Do not neglect the basics. Memorizing seemingly obvious things is not a waste of time.

As you can see from the example above, I always start extracting with basic concepts, terminologies, central ideas and then work my way up. This is similar to what Michael Nielsen mentioned with his use of Anki in Augmenting Long-term Memory:

My questions about AlphaGo began with simple questions such as “How large is a Go board?”, and ended with high-level conceptual questions about the design of the AlphaGo systems – on subjects such as how AlphaGo avoided over-generalizing from training data, the limitations of convolutional neural networks, and so on.

This is similar to the idea I mentioned in The Significance of Incremental Reading in SuperMemo: Part I

./images/flowchart.png

4. Adding Contexts

Since you’re extracting sentences from a paragraph of an article, contexts are bound to be lost. You have to add them yourself in order to provide enough retrieval cues.

For example:

The bony fish first appeared in Silurian.

The bony fish first appeared in […](period).

Without the retrieval cue (period), the answer can be a place as well. Such ambiguity is highly undesirable.

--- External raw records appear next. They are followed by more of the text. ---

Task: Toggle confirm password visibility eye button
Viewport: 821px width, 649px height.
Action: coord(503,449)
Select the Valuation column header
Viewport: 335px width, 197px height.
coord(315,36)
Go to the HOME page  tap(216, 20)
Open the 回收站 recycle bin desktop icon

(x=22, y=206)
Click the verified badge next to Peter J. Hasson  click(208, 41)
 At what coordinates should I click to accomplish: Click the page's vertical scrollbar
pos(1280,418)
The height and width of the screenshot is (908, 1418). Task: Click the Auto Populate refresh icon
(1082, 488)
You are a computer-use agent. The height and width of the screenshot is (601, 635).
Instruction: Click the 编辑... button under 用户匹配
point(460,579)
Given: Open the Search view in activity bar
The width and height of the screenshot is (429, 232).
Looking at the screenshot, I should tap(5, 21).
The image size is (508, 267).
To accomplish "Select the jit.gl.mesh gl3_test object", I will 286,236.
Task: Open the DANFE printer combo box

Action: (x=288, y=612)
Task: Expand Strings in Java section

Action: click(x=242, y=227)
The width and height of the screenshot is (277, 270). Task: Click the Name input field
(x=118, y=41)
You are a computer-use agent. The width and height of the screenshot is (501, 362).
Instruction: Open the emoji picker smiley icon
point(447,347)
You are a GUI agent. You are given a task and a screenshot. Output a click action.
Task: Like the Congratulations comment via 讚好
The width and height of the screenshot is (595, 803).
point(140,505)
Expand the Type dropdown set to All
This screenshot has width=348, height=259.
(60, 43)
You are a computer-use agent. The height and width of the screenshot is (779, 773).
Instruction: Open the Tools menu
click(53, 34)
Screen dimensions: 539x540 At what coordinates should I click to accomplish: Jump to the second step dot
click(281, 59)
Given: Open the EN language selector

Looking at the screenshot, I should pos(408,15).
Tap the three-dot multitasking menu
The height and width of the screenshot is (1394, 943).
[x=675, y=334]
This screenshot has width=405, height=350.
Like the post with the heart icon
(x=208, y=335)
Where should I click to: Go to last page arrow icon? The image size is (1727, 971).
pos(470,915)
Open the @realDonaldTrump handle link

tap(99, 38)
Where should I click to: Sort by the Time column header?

When other TYPES of answers start popping up in your mind when reviewing, you know you should add more contextual cues.

You don’t have to make it perfectly standalone the first time. I do it gradually. The key, as the name suggests, is incremental:

Incrementalism - all changes will take place gradually in proportion to available time, with respect to your selected material’s priority, and in line with the gradually increasing strength of memory traces.

5. Simplifying Your Extracts/Clozes/Q&As

The following modified texts are from Introduction to Incremental Reading:

While converting extracts into questions and answers, you should make sure your questions are simple and clear.

For example, if you have the following extracts:

The Internet was started in 1969 under a contract let by the Advanced Research Projects Agency (ARPA) which connected four major computers at universities in the southwestern US.

You need to manually edit it to a more compact and understandable form:

Question: The Internet was started in […] under a contract let by the Advanced Research Projects Agency (ARPA) which connected four major computers at universities in the southwestern US_

Answer: 1969

Then:

1
2
3
Question: The Internet was started in [...](year) under a contract let by the ARPA agency

Answer: 1969

Or better yet:

1
2
3
Question: The Internet was started in [...](year)

Answer: 1969

The major reason is brevity. By removing irrelevant information, you will not waste time on passively reviewing information that is not likely to be remembered as only actively recalled material will be remembered.

Closing Remarks

Consider this Incremental Reading 101. This is “what I wish I’d read and known when I first started exploring Incremental Reading”. Hopefully this clears up some aspects of “what is Incremental Reading?”. This is currently the best video on getting started with Incremental Reading: Starting with SM Going through the IR Manual.